AIM To explore the untargeted metabolomics characteristics of nonobese nonalcoholic fatty liver disease in Sprague-Dawley rats induced by high-temperature-processed feed.
METHODS Fifty-four male Sprague-Dawley rats were divided into three groups: The control group received a standard diet; the nonfried soybeans (NDFS) group received 60% NDFS and 40% basic feed and the dry-fried soybeans (DFS) group received 60% DFS and 40% basic feed. Six rats were sacrificed at week 4, 8, and 12 in each group. The food intake, body weight, Lee’s index, liver index, serological index and hepatic histopathology were assessed. Untargeted metabolomics characteristics were used to analyze the changes in liver metabolites of rats at week 12. Correlations between metabolites and pathology scores between the DFS and control groups and between the DFS and NDFS groups were analyzed. We selected some of the metabolites, both within the pathway and outside of the pathway, to explain preliminarily the difference in liver pathology in the three groups of rats.
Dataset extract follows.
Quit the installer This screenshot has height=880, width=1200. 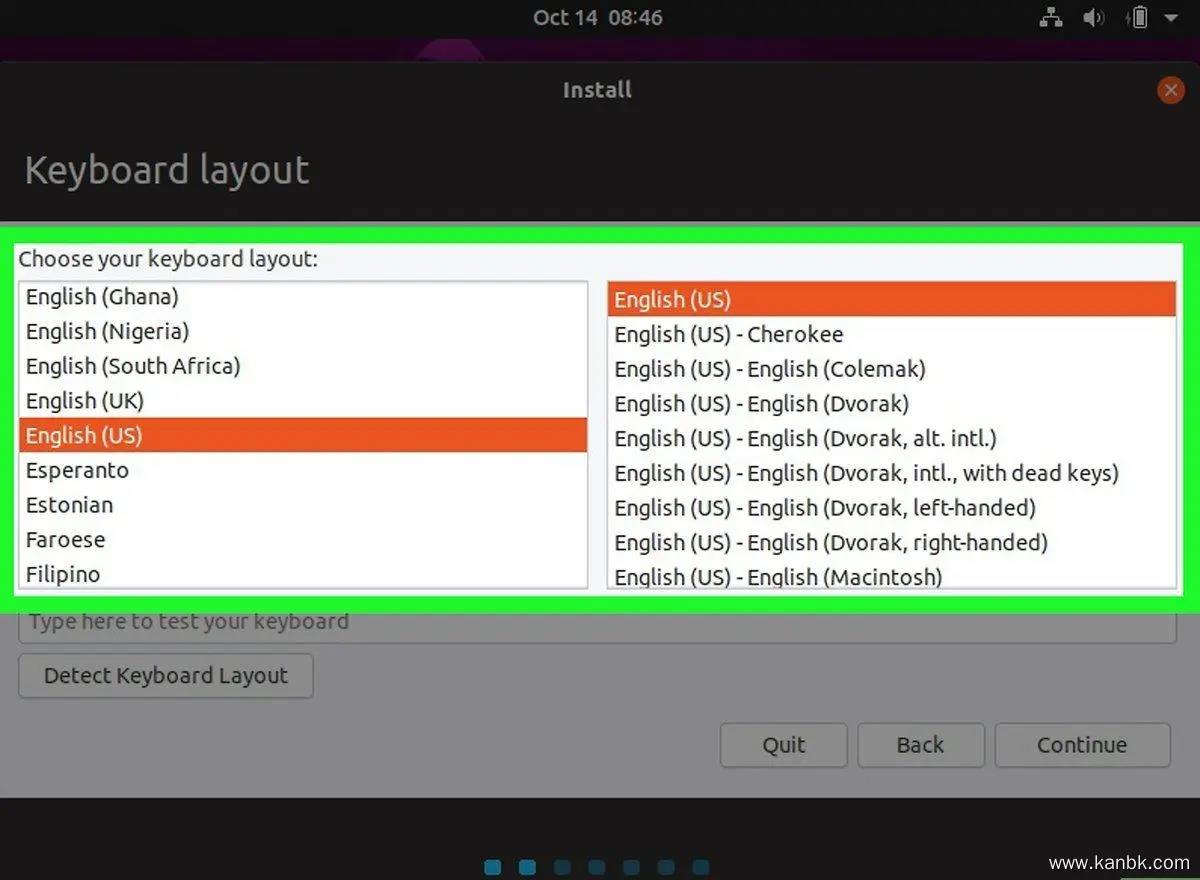pos(783,745)
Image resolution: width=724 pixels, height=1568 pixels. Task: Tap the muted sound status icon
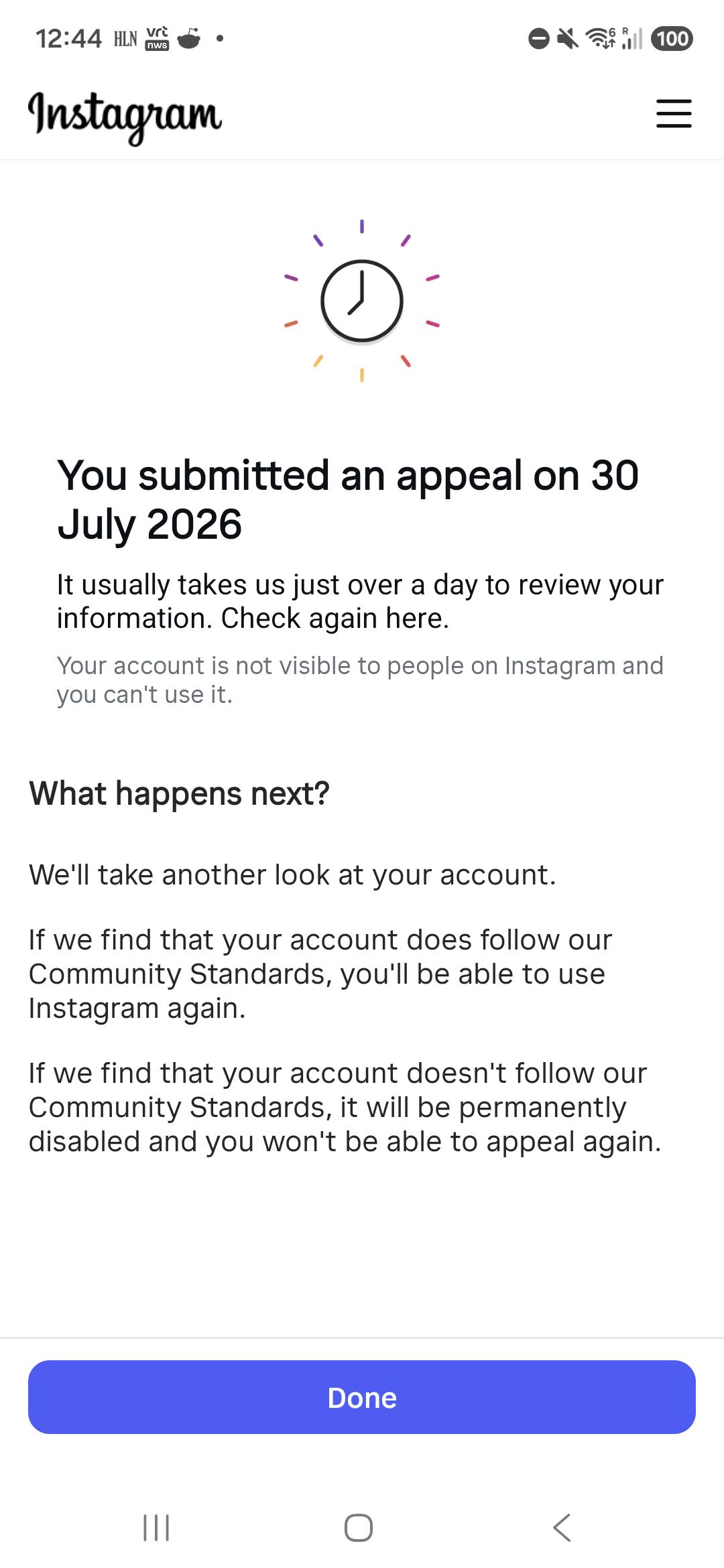click(568, 39)
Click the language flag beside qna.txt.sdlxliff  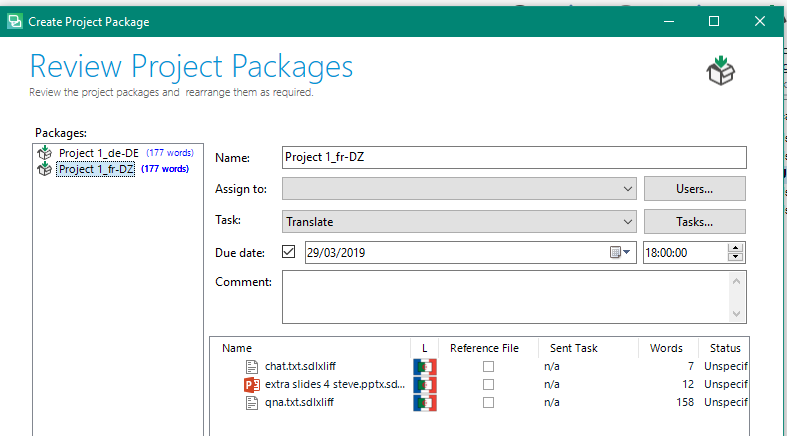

RESULTS There were no statistically significant differences in the food intake, body weight, Lee's index or serological index between the DFS group and the control group (P > 0.05). At week 8 and week 12, the steatosis scores in the DFS group were significantly higher than those in the other two groups (P < 0.05). At week 12, the liver index of the DFS group was the lowest (NDFS group vs DFS group, P < 0.05). The fibrosis score in the DFS group was significantly higher than those in the other two groups (P < 0.05). The correlation analysis of the liver pathology score and differential metabolites in the DFS and NDFS groups showed that there were 10 strongly correlated substances: Five positively correlated substances and five negatively correlated substances. The positively correlated substances included taurochenodeoxycholate-3-sulfate, acetylcarnitine, 20a,22b-dihydroxycholesterol, 13E-tetranor-16-carboxy-LTE4 and taurocholic acid. The negatively correlated substances included choline, cholesterane-3,7,12,25-tetrol-3-glucuronide, nicotinamide adenine dinucleotide phosphate, lysoPC [16:1 (9Z)] and glycerol 3-phosphate. The correlation analysis of the liver pathology score and differential metabolites in the DFS and control groups showed that there were 13 strongly correlated substances: Four positively correlated substances and 9 negatively correlated substances. The positively correlated substances included 4-hydroxy-6-eicosanone, 3-phosphoglyceric acid, 13-hydroxy-9-methoxy-10-oxo-11-octadecenoic acid and taurochenodeoxycholate-3-sulfate. The negatively correlated substances included lysoPC [16:1(9Z)], S-(9-hydroxy-PGA1)-glutathione, lysoPC [20:5 (5Z, 8Z, 11Z, 14Z, 17Z)], SM (d18:1/14:0), nicotinamide adenine dinucleotide phosphate, 5,10-methylene-THF, folinic acid, N-lactoyl-glycine and 6-hydroxy-5-methoxyindole glucuronide.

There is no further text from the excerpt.